* **Records shown**
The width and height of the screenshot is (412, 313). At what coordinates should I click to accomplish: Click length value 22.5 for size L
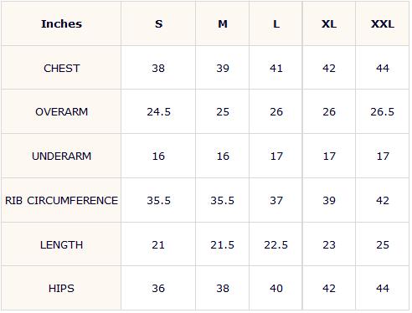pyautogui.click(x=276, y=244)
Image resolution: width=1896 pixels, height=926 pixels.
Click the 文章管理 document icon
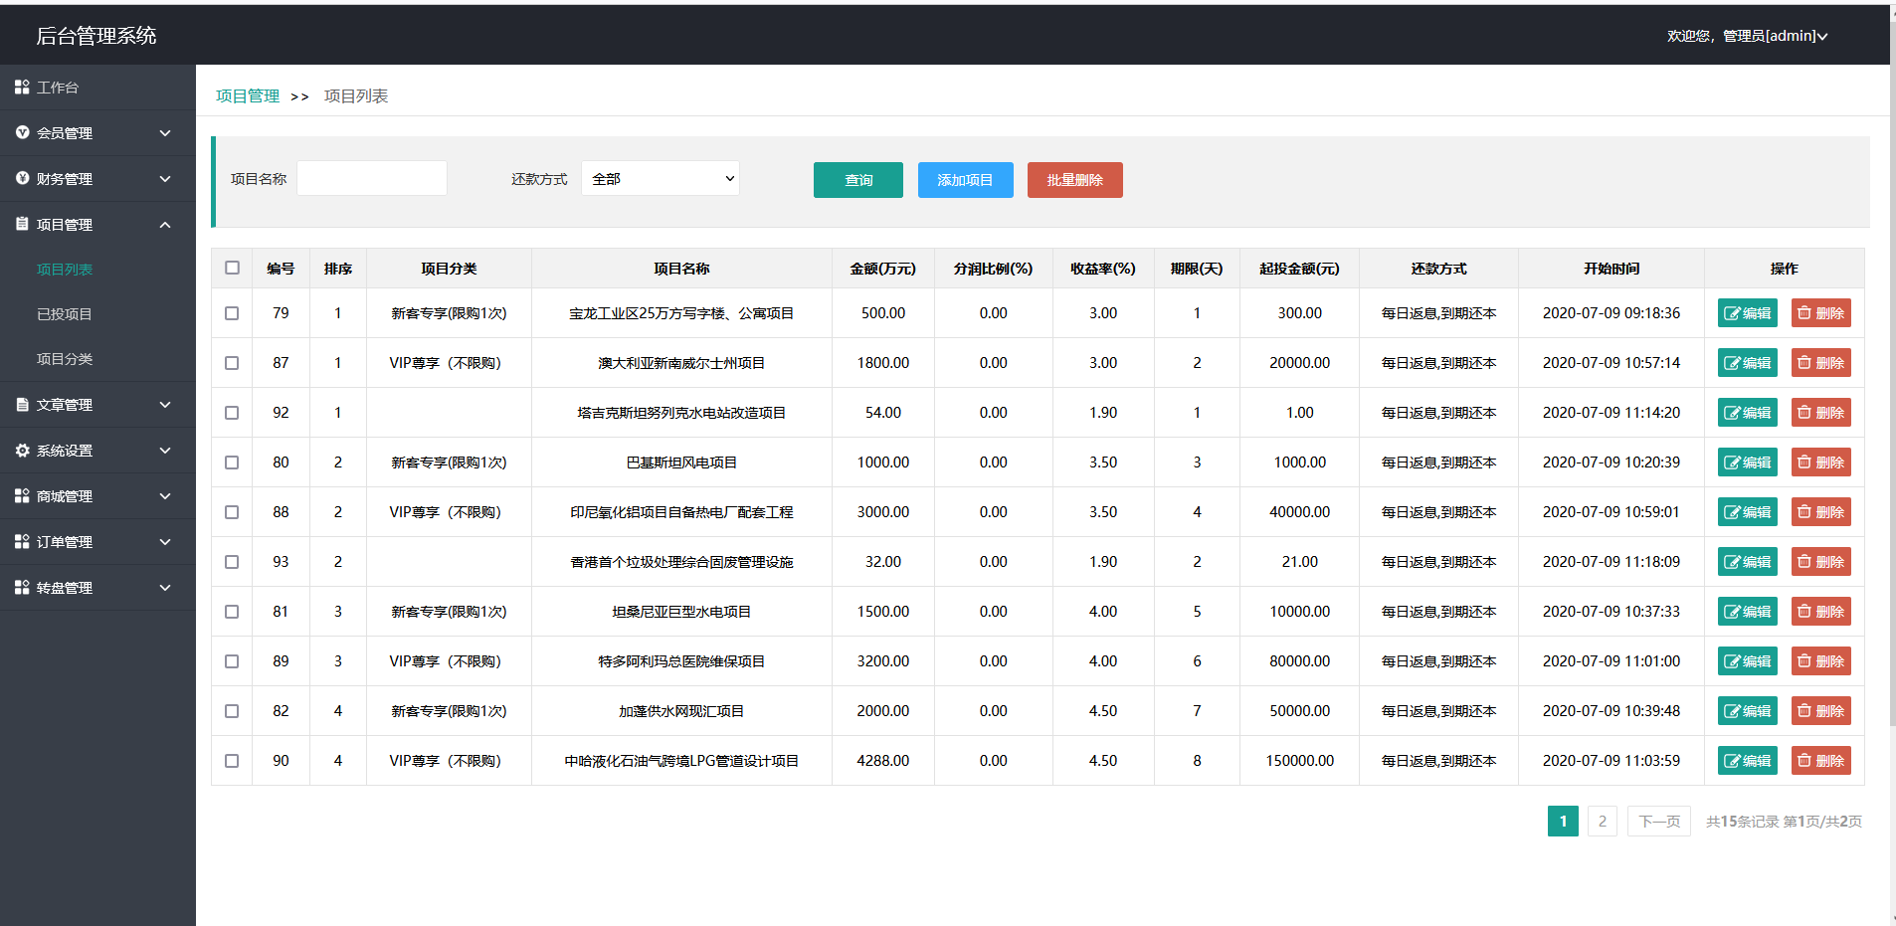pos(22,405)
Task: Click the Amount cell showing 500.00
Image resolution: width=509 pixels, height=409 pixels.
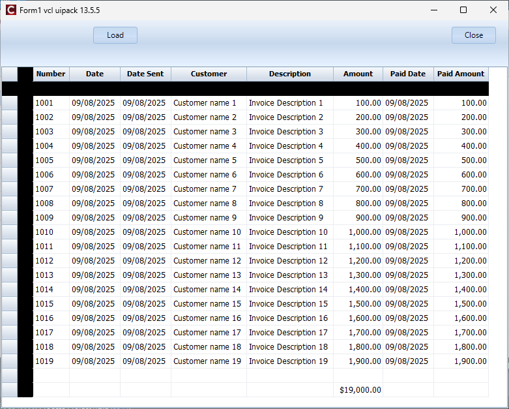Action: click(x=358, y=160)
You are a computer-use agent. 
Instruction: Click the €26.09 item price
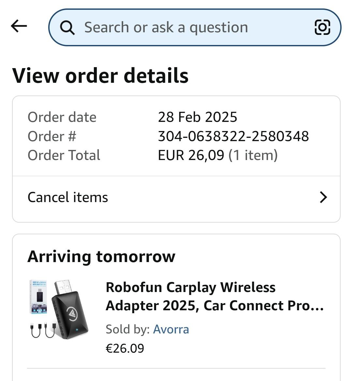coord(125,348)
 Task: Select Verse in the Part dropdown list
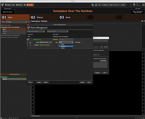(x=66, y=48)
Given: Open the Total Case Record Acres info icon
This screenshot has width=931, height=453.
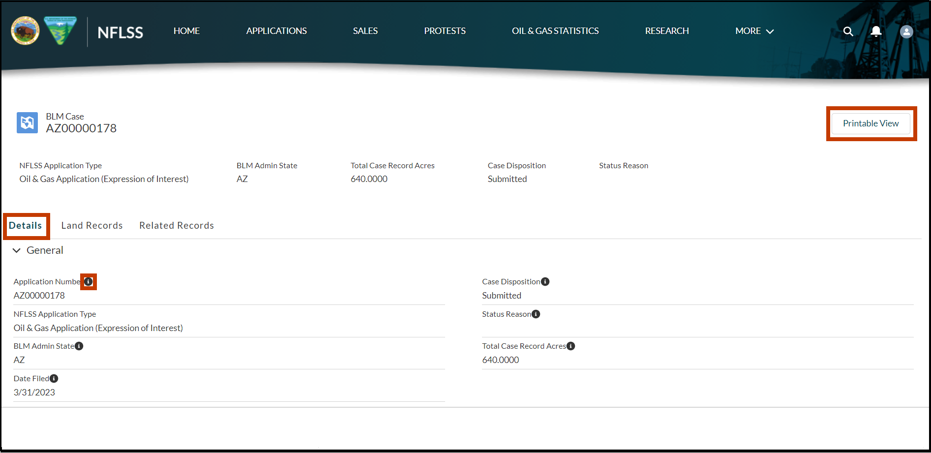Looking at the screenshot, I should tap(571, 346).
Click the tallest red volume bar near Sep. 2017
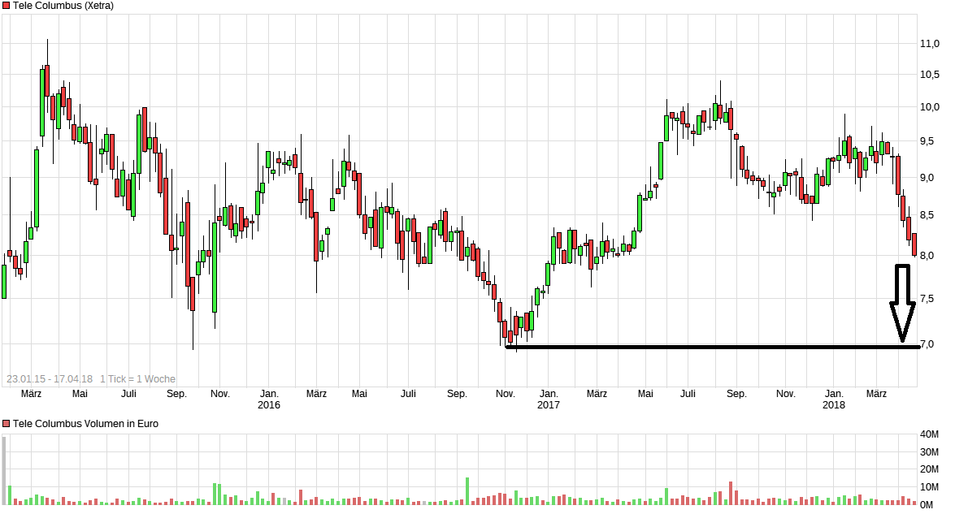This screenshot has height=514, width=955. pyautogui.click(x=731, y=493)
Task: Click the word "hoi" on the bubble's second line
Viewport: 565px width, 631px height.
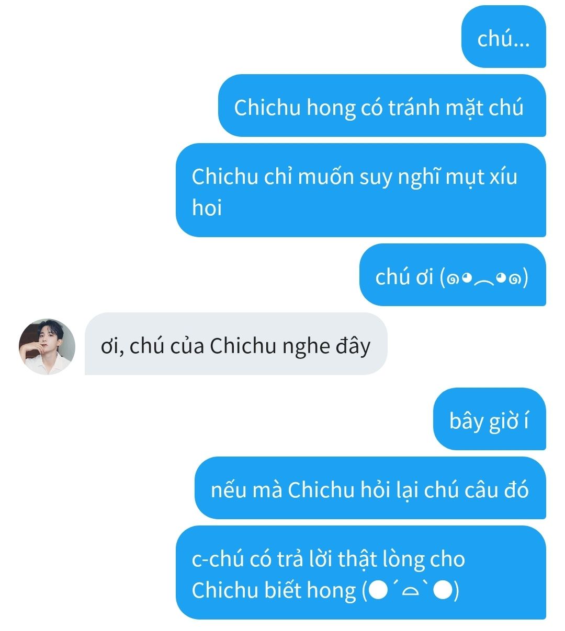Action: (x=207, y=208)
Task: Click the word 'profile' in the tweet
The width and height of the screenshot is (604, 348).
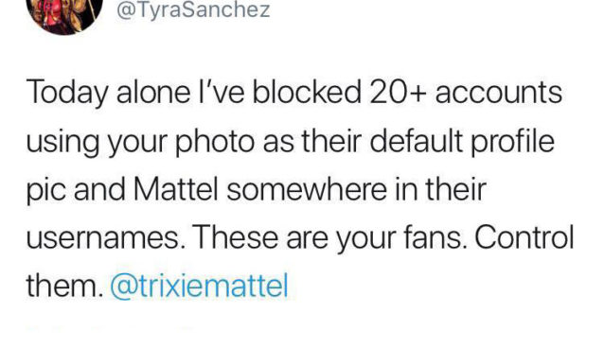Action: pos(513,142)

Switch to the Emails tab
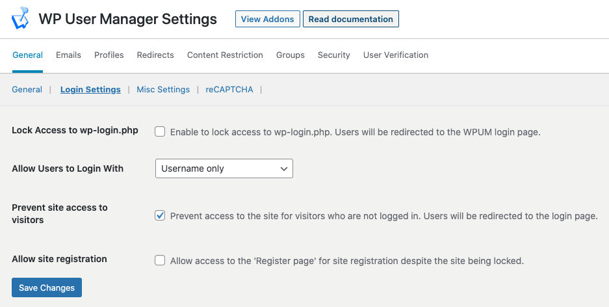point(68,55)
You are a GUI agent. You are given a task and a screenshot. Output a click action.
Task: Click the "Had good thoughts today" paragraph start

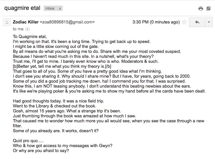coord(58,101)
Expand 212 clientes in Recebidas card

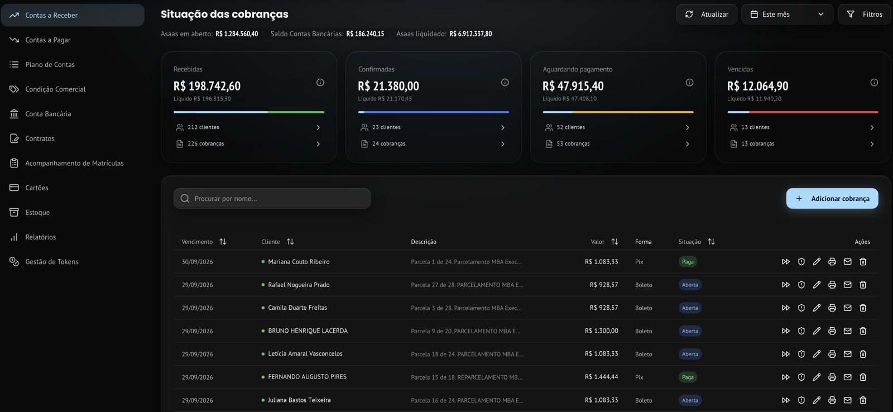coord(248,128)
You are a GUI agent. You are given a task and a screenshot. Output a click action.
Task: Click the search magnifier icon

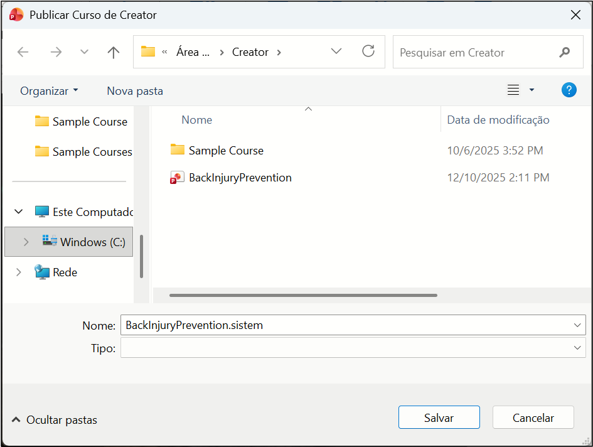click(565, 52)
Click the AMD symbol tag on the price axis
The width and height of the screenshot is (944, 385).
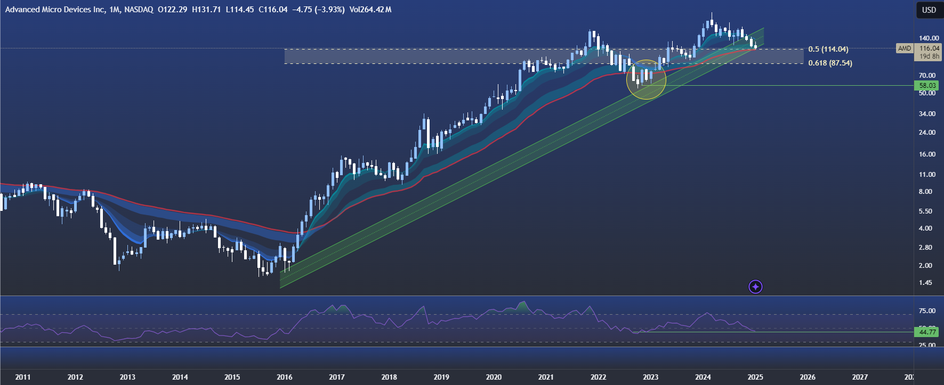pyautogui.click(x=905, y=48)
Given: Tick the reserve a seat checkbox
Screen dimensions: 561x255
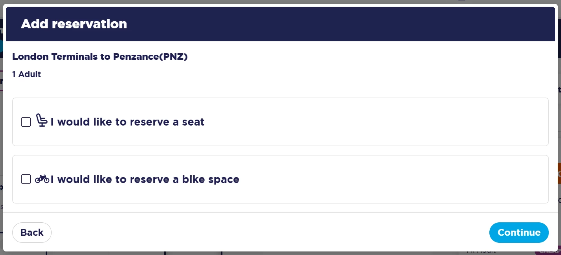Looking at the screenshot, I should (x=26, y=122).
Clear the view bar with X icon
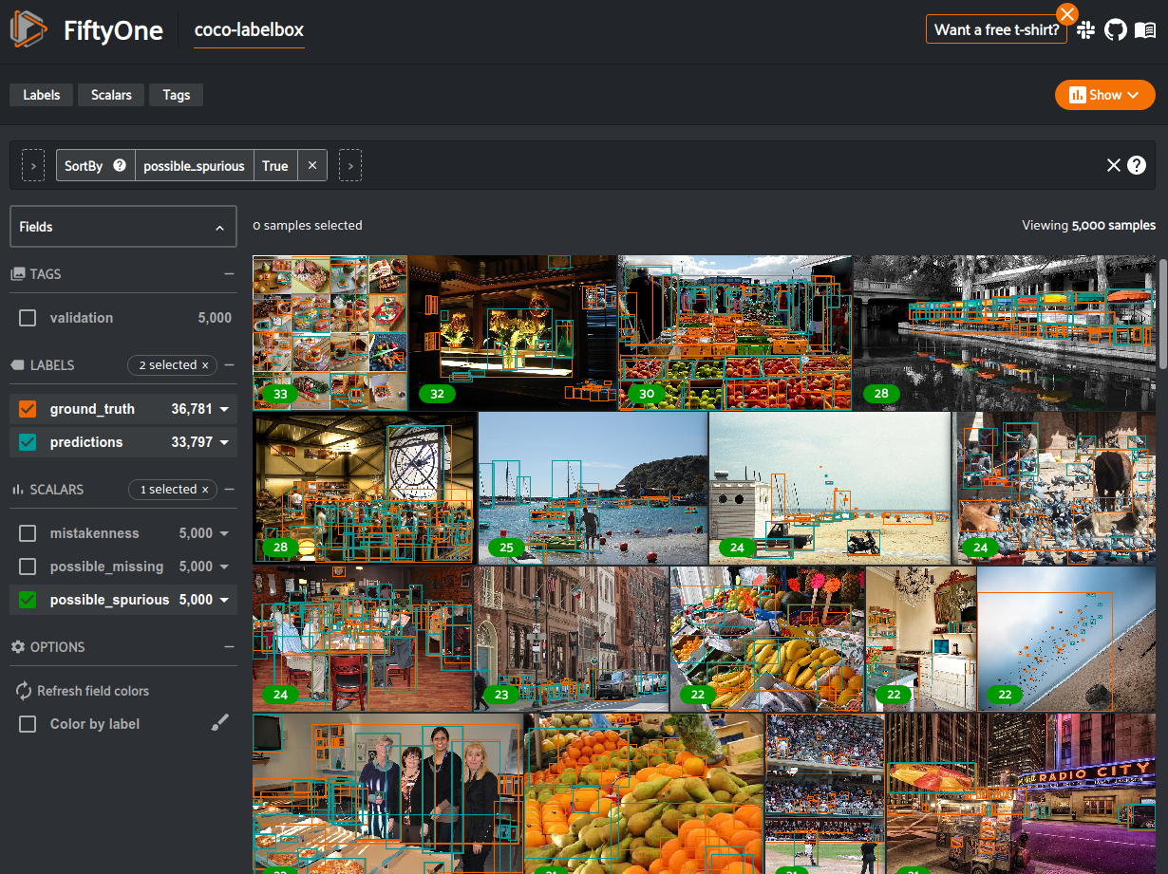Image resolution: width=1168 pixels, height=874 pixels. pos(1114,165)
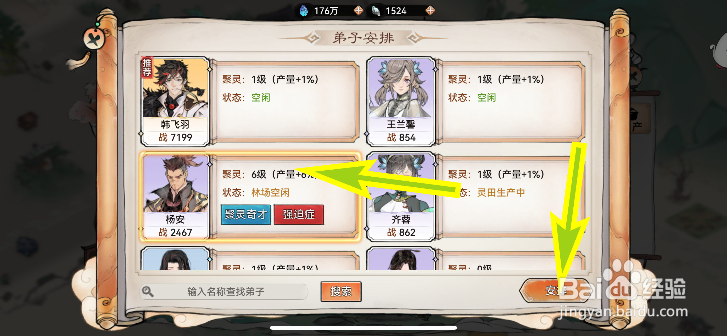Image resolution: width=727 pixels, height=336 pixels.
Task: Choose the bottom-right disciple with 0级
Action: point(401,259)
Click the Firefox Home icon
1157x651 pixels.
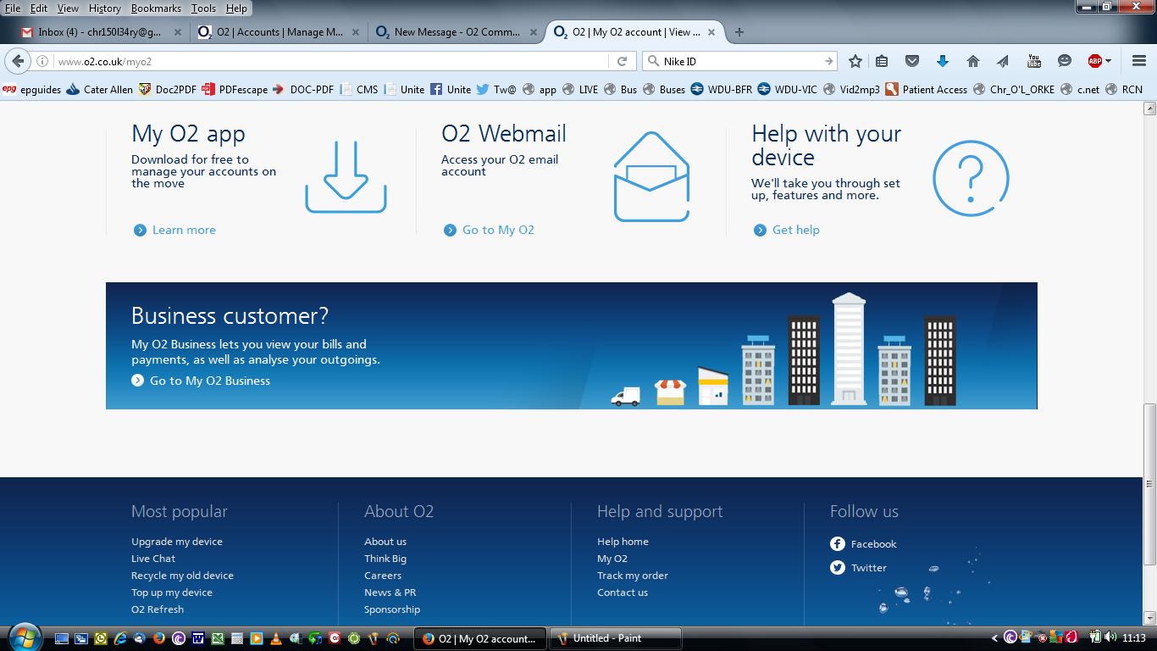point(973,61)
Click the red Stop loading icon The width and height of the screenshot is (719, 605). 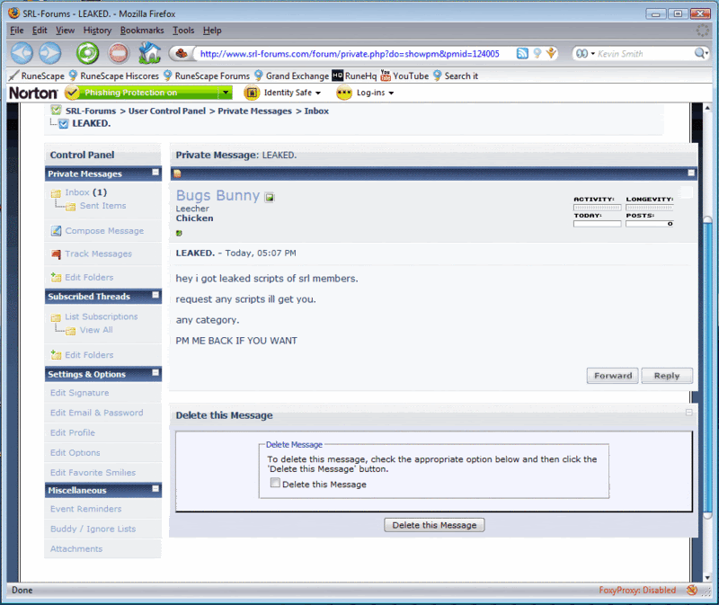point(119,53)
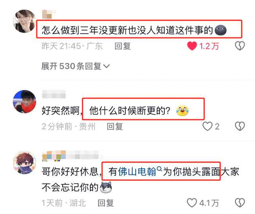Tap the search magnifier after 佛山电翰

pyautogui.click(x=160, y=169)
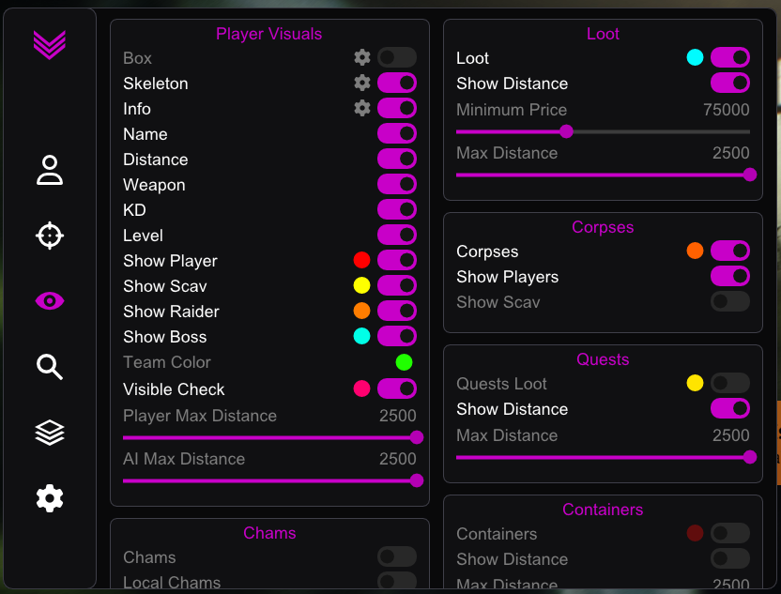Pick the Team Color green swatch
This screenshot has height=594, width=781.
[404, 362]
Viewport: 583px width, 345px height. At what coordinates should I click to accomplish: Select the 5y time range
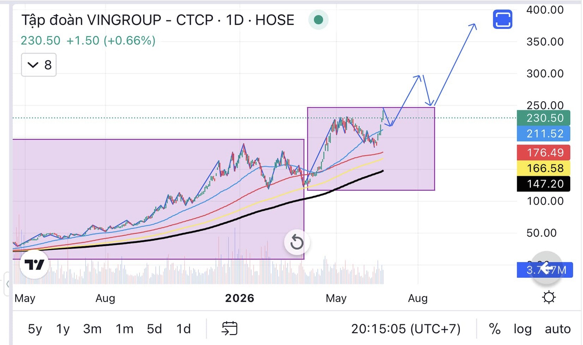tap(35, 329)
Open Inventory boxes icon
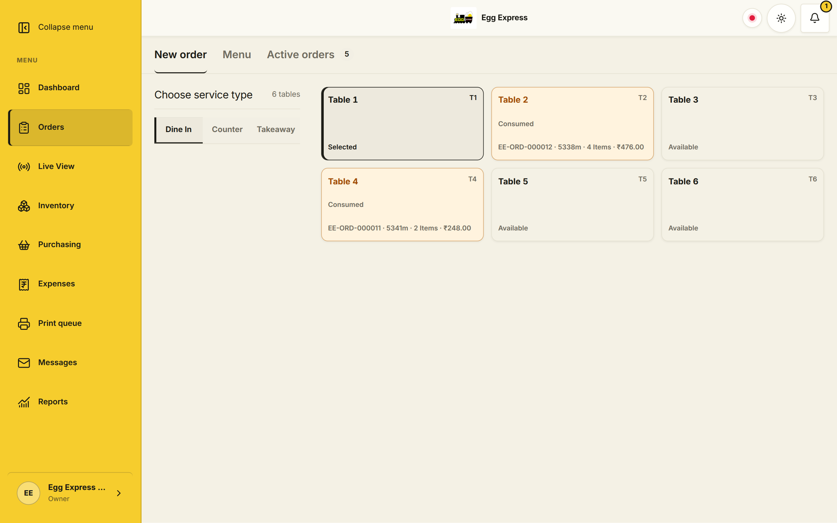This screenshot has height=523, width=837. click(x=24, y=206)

* **Set exercise**
Recast the records from the line containing "Expand 212 clientes in Recebidas card" through the line containing "point(973,61)", both included, as a numbered list that skips blank lines and leaves out the pictures.

* **Finished answer**
1. Expand 212 clientes in Recebidas card
2. coord(248,128)
3. You are a GUI agent. You are given a task and a screenshot. Output a click action.
4. Task: Click the search magnifier icon
5. click(565, 52)
6. Click the AMD symbol tag on the price axis
7. The width and height of the screenshot is (944, 385).
8. pyautogui.click(x=905, y=48)
9. Given: Tick the reserve a seat checkbox
10. Screen dimensions: 561x255
11. Looking at the screenshot, I should (x=26, y=122).
12. Clear the view bar with X icon
13. Image resolution: width=1168 pixels, height=874 pixels. pos(1114,165)
14. Image resolution: width=727 pixels, height=336 pixels.
15. Task: Choose the bottom-right disciple with 0级
16. Action: point(401,259)
17. Click the Firefox Home icon
18. 1157x651 pixels.
19. point(973,61)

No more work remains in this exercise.